Controlling the distal fragment within the metaphyseal flare remains a primary hurdle for intramedullary devices. We found a malalignment rate of 19.0% in the IMILN group compared to only 4.8% in the MIPPO group. This discrepancy is echoed by Cheng et al. (13), who found higher malunion rates in nailing (13.4%) versus plating (4.3%). Jose RS et al. (15) noted that malunion rates in nailing can reach 58% due to the lack of "interference fit" between the nail and the wide distal canal.
While nailing is prized for preserving periosteal blood supply, Bong et al. (16) demonstrated that plating systems generally provide superior torsional and bending resistance in the distal region. Our findings confirm that the screw-plate interface in MIPPO acts as a more reliable internal template, reducing angular deformity. Although newer angle-stable screws and Poller (blocking) screws aim to mitigate these risks (17), MIPPO remains more consistent in maintaining the mechanical axis.
Functional evaluation via the Modified Klemm and Borner score revealed a statistically significant advantage for the MIPPO group (p = 0.034). We achieved "Excellent" or "Good" results in 95.2% of the MIPPO group, comparable to the 90% reported by Li et al. (14). Conversely, the 28.6% incidence of anterior knee pain in the IMILN group served as a major deterrent to recovery—a morbidity well-documented in nailing literature.

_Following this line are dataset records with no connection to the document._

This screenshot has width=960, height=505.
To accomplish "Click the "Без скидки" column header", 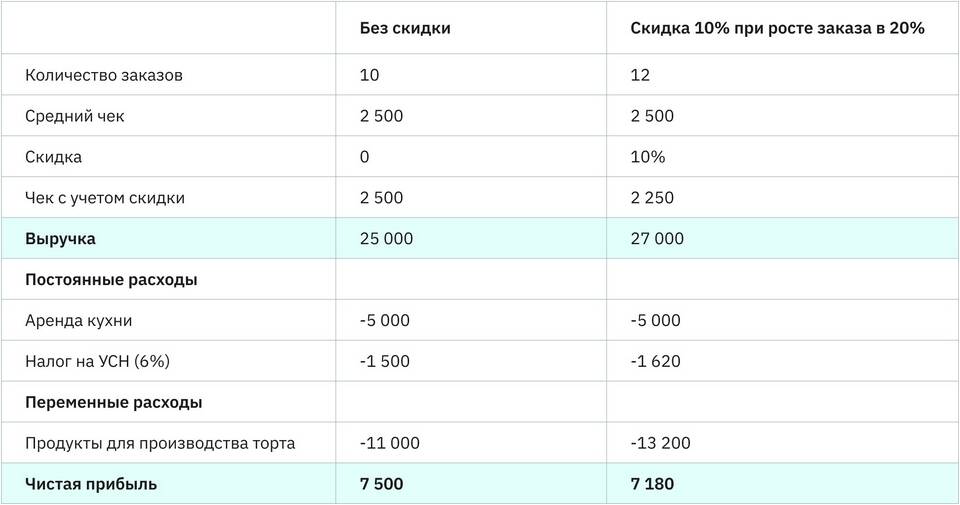I will 405,28.
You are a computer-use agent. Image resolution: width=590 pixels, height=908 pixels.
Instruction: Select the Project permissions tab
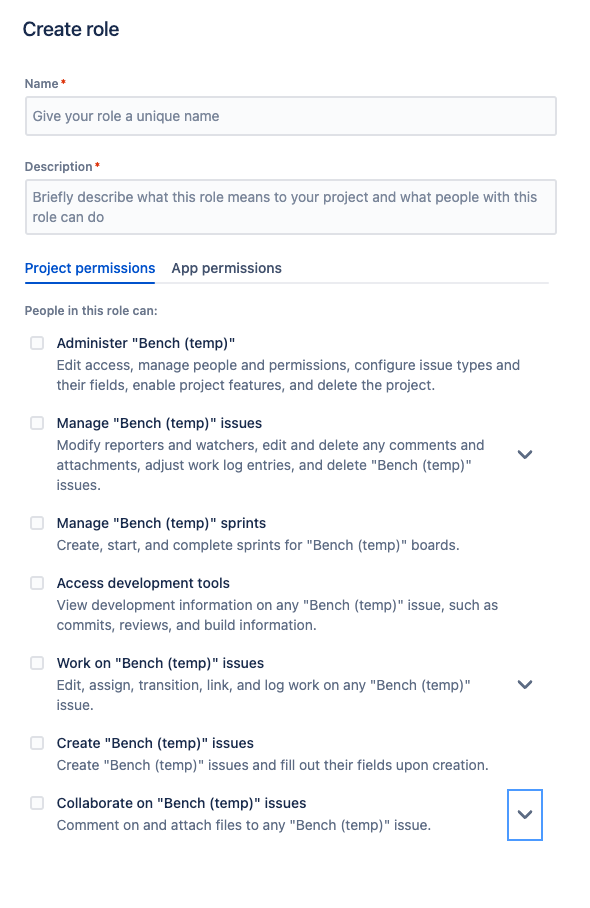click(90, 268)
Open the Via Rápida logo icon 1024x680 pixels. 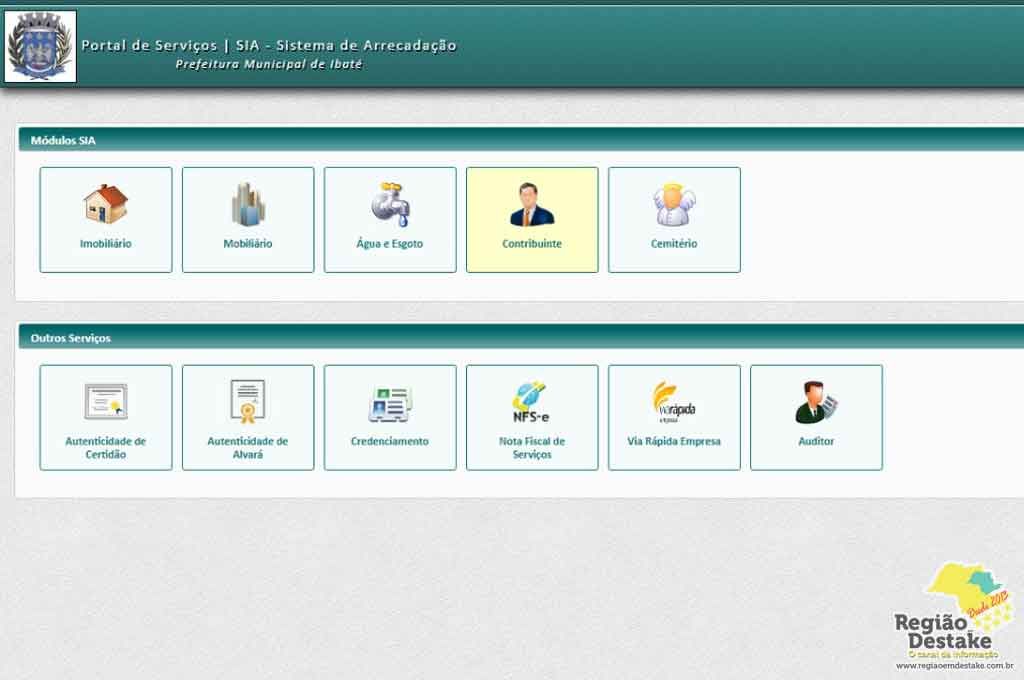click(x=674, y=402)
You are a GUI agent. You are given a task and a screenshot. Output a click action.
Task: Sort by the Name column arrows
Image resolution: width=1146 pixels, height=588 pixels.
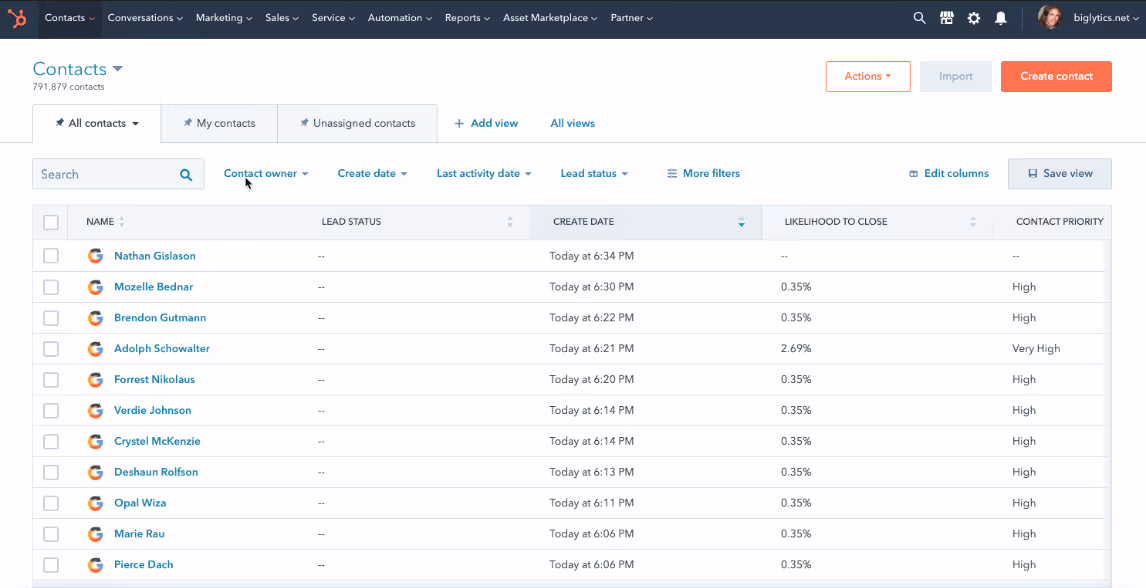pyautogui.click(x=122, y=221)
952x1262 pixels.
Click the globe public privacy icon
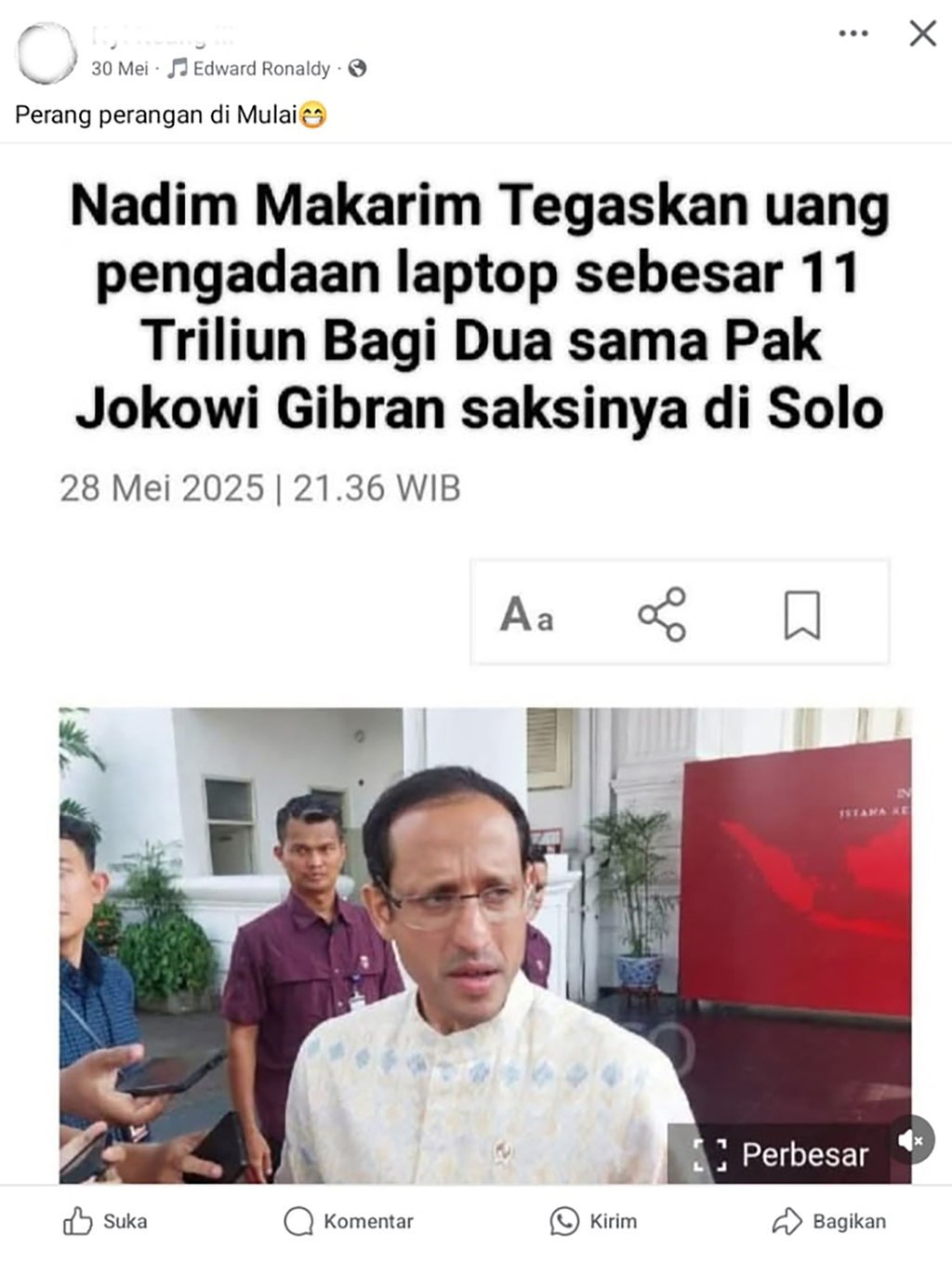coord(358,69)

While Lin et al. (3) and Hu et al. (1) highlighted a higher risk of superficial infection with MIPPO, our rate (9.5%) was successfully managed with antibiotics and remained consistent with Cheng et al. (13). Furthermore, unlike reports by Hasenboehler et al. (19) suggesting prolonged healing in bridging modes, our selective use of interfragmentary screws may explain the faster union times compared to studies requiring secondary bone grafting (20, 21).
Limitations
The limitations of this study include the small sample size (n=42) and non-probability sampling. The 24-week follow-up, while sufficient for primary union, is inadequate for evaluating long-term secondary osteoarthritis. Additionally, the lack of blinding may introduce bias into the subjective functional scoring.
While IMIL nailing offers shorter surgical duration and earlier weight-bearing, the MIPPO technique is superior in maintaining anatomical alignment and achieving significantly better functional outcomes. By avoiding knee-entry morbidity and providing superior stability in the wide distal metaphysis, MIPPO is a highly effective modality for managing extra-articular distal tibia fractures.